Transition regret

I’ve been thinking a bit about people who regret transition recently.

I’ve said before  how I have great respect for those people who decide to revert to their birth-assigned gender. This is because it can be a difficult undertaking when so much has changed in their lives and the pressure from trans communities can be somewhat forcefully in favour of transition and against reversion. This is not to say that this is universally the case of course, as there are also a great many trans people who support people considering reversion in doing what is right for them – whatever the outcome of that may be.

Notwithstanding this, my thinking recently has not been so much about people who regret that they’ve transitioned, but rather those who regret how they transitioned.

This is because there can be such a strong drive for people to transition that they are willing to pay almost any cost,  and make almost any sacrifice, to achieve their aim. This can be especially the case for those people who transition later in life and who feel that they have lost time to make up for – which can be compounded if they have had a position in which a more forceful ‘can do’ attitude was rewarded and a more nuanced and thoughtful attitude was frowned upon. Of course there will not be ‘lost’ time, as such, as people’s lives will inevitably have brought other things with them which they may not have had had they transitioned in the past – perhaps children with a certain partner or a certain career, etc.

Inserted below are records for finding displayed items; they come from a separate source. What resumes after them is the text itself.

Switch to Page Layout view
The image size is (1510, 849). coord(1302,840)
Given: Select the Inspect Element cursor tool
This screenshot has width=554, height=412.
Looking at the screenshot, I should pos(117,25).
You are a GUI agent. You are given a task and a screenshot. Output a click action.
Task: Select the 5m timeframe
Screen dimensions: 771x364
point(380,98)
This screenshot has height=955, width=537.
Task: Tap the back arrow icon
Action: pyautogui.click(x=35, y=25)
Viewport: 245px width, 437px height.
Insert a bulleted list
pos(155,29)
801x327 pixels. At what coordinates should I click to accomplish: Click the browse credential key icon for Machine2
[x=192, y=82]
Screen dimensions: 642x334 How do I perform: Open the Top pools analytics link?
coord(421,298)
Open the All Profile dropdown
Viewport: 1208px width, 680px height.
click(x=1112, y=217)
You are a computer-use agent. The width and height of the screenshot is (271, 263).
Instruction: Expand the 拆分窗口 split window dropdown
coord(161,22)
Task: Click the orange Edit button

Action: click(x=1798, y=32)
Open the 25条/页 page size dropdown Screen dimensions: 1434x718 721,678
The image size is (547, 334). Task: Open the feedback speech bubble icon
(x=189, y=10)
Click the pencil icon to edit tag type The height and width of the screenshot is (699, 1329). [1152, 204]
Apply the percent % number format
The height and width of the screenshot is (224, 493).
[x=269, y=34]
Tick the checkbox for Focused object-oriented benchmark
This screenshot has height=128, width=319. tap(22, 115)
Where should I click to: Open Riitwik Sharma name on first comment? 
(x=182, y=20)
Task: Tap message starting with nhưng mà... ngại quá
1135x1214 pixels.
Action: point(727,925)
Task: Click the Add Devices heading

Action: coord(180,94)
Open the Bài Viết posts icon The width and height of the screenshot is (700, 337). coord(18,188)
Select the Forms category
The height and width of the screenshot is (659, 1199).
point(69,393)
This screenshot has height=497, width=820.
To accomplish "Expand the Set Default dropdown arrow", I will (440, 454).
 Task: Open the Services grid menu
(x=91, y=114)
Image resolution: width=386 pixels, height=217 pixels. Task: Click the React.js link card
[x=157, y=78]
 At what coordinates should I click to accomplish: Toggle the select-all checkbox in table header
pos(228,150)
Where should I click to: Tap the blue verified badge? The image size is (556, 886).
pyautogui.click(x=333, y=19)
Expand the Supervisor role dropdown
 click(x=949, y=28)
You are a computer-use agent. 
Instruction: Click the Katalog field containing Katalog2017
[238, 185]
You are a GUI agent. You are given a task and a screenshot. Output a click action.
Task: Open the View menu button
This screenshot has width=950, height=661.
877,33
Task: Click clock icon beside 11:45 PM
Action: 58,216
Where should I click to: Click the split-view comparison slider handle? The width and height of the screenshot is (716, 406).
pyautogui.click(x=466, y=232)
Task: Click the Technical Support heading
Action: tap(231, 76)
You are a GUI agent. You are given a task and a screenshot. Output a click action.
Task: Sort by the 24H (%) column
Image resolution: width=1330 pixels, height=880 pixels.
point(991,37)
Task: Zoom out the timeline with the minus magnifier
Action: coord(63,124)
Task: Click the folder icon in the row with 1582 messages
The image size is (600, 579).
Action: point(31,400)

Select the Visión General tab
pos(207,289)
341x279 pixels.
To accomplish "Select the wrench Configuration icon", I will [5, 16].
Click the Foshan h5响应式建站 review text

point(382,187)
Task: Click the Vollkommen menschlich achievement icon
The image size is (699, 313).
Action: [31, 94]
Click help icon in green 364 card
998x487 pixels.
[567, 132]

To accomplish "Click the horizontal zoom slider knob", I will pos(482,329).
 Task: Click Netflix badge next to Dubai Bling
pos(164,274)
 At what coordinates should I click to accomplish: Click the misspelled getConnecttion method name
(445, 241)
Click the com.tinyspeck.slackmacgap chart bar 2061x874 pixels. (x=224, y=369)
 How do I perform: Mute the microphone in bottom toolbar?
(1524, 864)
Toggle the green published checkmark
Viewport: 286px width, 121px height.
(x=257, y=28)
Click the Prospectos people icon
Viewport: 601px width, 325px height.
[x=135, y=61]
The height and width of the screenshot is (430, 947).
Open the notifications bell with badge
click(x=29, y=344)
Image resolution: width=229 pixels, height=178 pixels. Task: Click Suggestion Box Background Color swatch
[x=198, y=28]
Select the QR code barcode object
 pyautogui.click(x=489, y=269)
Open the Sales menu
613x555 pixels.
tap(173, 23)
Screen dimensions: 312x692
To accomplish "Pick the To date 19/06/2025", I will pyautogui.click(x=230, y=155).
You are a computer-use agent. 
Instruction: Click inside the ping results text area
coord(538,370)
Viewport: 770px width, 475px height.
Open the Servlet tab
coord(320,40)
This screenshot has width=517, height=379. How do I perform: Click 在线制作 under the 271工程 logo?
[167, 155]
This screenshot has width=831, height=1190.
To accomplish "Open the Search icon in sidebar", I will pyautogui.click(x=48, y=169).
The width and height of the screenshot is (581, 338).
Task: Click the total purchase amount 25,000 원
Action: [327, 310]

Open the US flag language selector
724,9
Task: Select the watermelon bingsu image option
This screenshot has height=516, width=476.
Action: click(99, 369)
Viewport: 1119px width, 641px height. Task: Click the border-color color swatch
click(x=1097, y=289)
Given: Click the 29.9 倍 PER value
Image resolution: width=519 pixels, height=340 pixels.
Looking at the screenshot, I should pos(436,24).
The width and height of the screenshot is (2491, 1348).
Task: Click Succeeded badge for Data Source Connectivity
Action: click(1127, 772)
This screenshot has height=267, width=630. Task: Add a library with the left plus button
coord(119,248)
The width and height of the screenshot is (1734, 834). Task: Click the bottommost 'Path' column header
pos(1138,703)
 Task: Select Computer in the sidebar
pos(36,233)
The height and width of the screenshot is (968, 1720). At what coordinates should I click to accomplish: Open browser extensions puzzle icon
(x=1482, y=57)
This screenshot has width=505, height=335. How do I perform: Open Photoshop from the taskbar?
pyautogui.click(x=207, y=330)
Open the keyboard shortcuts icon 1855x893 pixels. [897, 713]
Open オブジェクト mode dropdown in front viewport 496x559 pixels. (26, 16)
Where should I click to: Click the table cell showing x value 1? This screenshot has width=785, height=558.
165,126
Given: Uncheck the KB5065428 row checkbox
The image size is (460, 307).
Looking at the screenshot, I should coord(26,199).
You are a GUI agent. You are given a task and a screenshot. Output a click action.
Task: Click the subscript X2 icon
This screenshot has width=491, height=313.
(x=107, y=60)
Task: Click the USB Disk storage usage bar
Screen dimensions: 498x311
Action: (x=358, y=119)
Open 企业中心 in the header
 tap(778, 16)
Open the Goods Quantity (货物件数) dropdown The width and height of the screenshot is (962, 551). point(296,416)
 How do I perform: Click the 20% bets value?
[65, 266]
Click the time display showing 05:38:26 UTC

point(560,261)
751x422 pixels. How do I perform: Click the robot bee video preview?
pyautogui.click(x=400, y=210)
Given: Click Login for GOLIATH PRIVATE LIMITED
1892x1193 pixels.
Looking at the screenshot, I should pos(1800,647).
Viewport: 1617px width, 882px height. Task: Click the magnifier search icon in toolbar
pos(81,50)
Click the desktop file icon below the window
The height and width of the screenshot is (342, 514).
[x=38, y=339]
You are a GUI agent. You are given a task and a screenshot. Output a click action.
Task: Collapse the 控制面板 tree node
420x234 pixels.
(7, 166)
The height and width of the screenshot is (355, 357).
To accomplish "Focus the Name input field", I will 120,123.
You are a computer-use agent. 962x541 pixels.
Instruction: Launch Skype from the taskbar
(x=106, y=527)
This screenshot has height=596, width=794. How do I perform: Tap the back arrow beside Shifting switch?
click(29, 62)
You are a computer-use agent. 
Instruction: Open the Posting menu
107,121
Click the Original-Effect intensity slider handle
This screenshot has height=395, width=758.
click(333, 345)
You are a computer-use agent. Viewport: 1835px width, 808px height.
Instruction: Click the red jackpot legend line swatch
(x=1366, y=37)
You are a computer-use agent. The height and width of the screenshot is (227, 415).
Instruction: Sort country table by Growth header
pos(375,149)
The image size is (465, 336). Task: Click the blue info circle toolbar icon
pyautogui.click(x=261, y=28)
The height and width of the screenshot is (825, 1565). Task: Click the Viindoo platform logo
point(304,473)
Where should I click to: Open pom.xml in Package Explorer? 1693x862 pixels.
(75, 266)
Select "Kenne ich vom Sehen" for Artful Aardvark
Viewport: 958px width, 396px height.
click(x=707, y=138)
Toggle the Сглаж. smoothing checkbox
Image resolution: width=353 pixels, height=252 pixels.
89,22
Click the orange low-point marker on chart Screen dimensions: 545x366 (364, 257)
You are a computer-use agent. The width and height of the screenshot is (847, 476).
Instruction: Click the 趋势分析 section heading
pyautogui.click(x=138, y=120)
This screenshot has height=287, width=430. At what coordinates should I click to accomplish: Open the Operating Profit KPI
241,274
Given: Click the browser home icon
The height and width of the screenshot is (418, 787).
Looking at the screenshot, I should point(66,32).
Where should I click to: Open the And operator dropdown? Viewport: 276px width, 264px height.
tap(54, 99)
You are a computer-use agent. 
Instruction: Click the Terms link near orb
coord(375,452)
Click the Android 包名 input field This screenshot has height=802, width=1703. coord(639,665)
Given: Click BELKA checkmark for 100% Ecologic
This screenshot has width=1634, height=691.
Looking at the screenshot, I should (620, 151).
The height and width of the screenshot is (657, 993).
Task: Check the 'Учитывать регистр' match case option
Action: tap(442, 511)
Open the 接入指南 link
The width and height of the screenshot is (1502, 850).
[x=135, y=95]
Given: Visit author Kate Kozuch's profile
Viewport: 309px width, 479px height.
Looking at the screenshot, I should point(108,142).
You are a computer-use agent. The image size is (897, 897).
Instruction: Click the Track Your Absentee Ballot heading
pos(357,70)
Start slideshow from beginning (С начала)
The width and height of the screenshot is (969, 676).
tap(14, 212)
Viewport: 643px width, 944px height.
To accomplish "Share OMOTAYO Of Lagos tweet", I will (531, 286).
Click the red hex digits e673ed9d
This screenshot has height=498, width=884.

Nonetheless there can be a strong drive to transition, and to transition now.

My worry is that in making a snap decision and then immediately transitioning people can, sometimes perhaps needlessly, pull down the edifice of their lives in a way in which, once the shine has worn off the transition, they come to regret. For some people this concerns the more playful aspects of living in a role other than that they were assigned at birth not matching up to the prosaic day-to-day realities of living in that gender role; Some people feel that surgeries or hormones will effect a social change in their life (perhaps in how others see them) which does not materialise, and are also left with large debts which exacerbate this burden; Some people may have transitioned in the evenings and at weekends for example, and not at work, and then come to find working day-to-day in a new role not what they had expected; And other people may not have transitioned with family and friends and find that the reception they were expecting was not what they received. This is not to say, of course, that people cannot transition very successfully in all these domains – many people do; or that there may not sadly be inevitable losses in any case; but rather that it is important to ensure that the idea of what it will be like matches the reality before making any irreversible changes.

To this end I generally recommend that people take a staged approach – telling those people they feel will be accepting and spending time with them in their preferred gender, before expanding that circle outwards. That not only gives the trans person time to asses whether it is right for them, it crucially allows other people time to come to terms with the change. This is not to say, of course, that trans people should be beholden to others in the timing or manner of their transition, but rather that with careful consideration – which may involve a paced transition – and calm compassionate communication, even quite anti-transition friends, family and co-workers can often be brought onside. What really seems to upset people is a transition which comes rather suddenly and [apparently] upsets their previously ordered life. It’s important to recognise that for wives, husbands, partners, parents and children the transition of a loved one is a major event in their life too and may require a rethink of their own identity as a wife or a husband; as a heterosexual, gay or lesbian person; as a son or daughter to a mum or dad and so on. While their thoughts and any fears should not prevent a necessary transition, they should be taken into account in so far as is possible with regards to the manner in which a transition is undertaken.

It’s also important for us to respect that trans people come in many and varied types and that, for some, to detransition or to markedly delay a transition could have tragic consequences due to the severity of the dysphoria; Whereas for others, elements such as wives, husbands, partners, parents and children are equally, or more marked in the person’s feelings and ideas – in which case the dysphoria must be managed as best it can without a full-time, or sometimes any, transition. As with so much else – gender dysphoria is not of a universal magnitude.

So there we are. It seems like it is a good plan to help people be who they need to be – whatever that turns out to be – and to encourage people to do that in such a way that when they get there they have not jettisoned important parts of their lives solely for the sake of expediency – and so come to regret, not necessarily what they’ve done, but how they’ve done it.